In a provocative Swampland post yesterday, my TIME colleague Michael Scherer argued that the economy is still careening downward:
Forget what the CNBC squawkers tells you. We are not out of the woods yet. Economic measures continue to track remarkably closely with the downturn in 1929, the start of the Great Depression. These charts, by Barry Eichengreen of the University of California at Berkeley and Kevin O’Rourke of Trinity College, Dublin, tell the story.
That’s true, but it is important to note that the story Eichengreen and O’Rourke are trying to tell with their charts is that global industrial production and trade have fallen off just as fast over the past year as they did in the 12 months beginning June 1929, and global stock markets have fallen even faster. They aim to provide a counterpoint to those who look at the U.S. numbers alone and conclude that things aren’t looking nearly as bad as in 1929-1930. In the Great Depression, the U.S. economy was just about the worst hit on the planet. In the Great Recession, the U.S. downturn has been milder—so far—than what several other major economies (Germany, Japan, the UK) have experienced.
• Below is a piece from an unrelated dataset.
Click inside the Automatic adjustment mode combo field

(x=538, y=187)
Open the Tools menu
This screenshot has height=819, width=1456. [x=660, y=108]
My take, as expressed in this week’s column (which should go up online later today) is that the recession really is ending—but that the recovery won’t be much fun at all as we work off our giant debt overhang and eventually have to start paying the price for the extreme measures taken to stave off another Great Depression. The alternate scenario is that all those extreme scenarios will turn out not to have been enough to stave off another Great Depression. Nice choice, huh?